When we boot up on eMMC Jetson, mmcblk0p1 is on the eMMC.
When we boot up on uSD Jetson, mmcblk1p1 is on the SOM uSD slot, and mmcblk0p1 is on the carrier board uSD slot.
I account for that by editing /boot/extlinux/extlinux.conf to set rootfs=mmcblk1p1, and our board boots fine most of the time.

So, as you can see, that is not the issue. As I already stated in my question, the problem is intermittent failure in bold text, where the partition is found, but then later is not found.
Note how the boot process does find the partition mmcblk1p1, but then later fails to find it.
That is what I need help with. What could cause it to lose the partition on the SOM uSD slot? Rebooting usually solves this issue, but it is intermittent, so we need to find out what is going on and fix it. Is it some timing or frequency issue maybe?

Hi,

Your comment is full of something not clear to us. What is the exact board you are using here?

From your comment:

Then I run flash.sh for the SD card version, which is based off the P3509 board .config with SD card.

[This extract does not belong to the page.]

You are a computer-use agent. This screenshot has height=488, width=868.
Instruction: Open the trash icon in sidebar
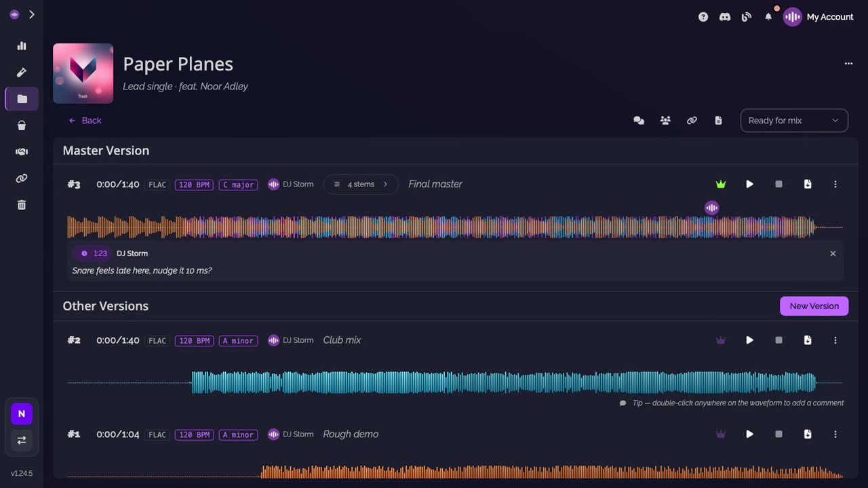point(22,205)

If this is your custom board, then why are you using p3509 board config with sdcard? P3509 board config does not enable sdmmc3 at all.

Also, it sounds totally not “intermittent”. It sounds totally predictable thing to me.

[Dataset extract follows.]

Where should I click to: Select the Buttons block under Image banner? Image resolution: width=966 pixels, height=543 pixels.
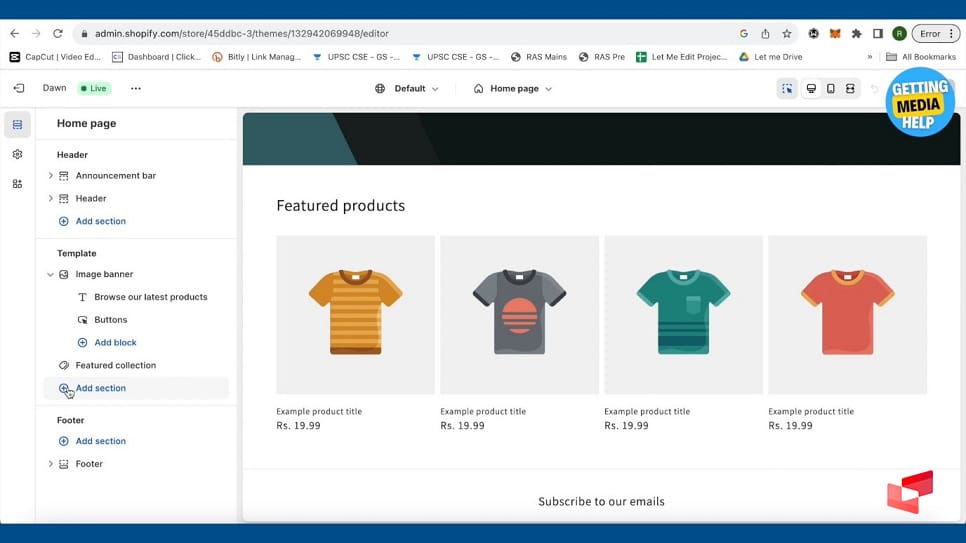(110, 320)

When we boot up on eMMC Jetson, mmcblk0p1 is on the eMMC.

Ok. Great.

When we boot up on uSD Jetson, mmcblk1p1 is on the SOM uSD slot, and mmcblk0p1 is on the carrier board uSD slot.

Then why are you using same device tree for different SOM and carrier board?

When your SOM or carrier board is changed, you need to update the device tree too. You cannot use one device tree forever. Even Jetpack5 is using different device tree for different kind of XNX modules…

We have a custom carrier board. I used the p3509 dts files as a baseline, then enabled the other sdhci for our carrier board SD slot.
I use the p3668 device trees for eMMC and SD jetsons, like p3509 files do: one for carrier and p3668-0000 and one for carrier with p3668-0001.
After flashing for carrier+jetson(with sd card) as mmcblk0p1, I have to edit extlinux.conf, then the board boots and sees rootfs on mmcblk1p1, because it uses our device tree.

However, some subsequent reboots have the error in my OP, only sometimes.
Can you point me to any reasons that the SD on Jetson p3668 would be flaky?

You should share the full logs.

Also, it is not some kind of difficult problem here. The first node that got enabled would be mmclk0p1. The 2nd one would be mmclk1p1.

The device tree order will affect that. Or you could even just hardcoded that in device tree. For example, make your on-carrier-board sd to be mmcblk3.

Wayne,
Could you please give an example of how I would hard-code that in the device tree? The SOM SD card is enabled by compiling the DTB with the file “tegra194-p3668-0000--sd.dts”. That file is based on “tegra194-p3668-0000-p3509-0000.dts”.
Would I change anything there to make the SOM SD be mmcblk0?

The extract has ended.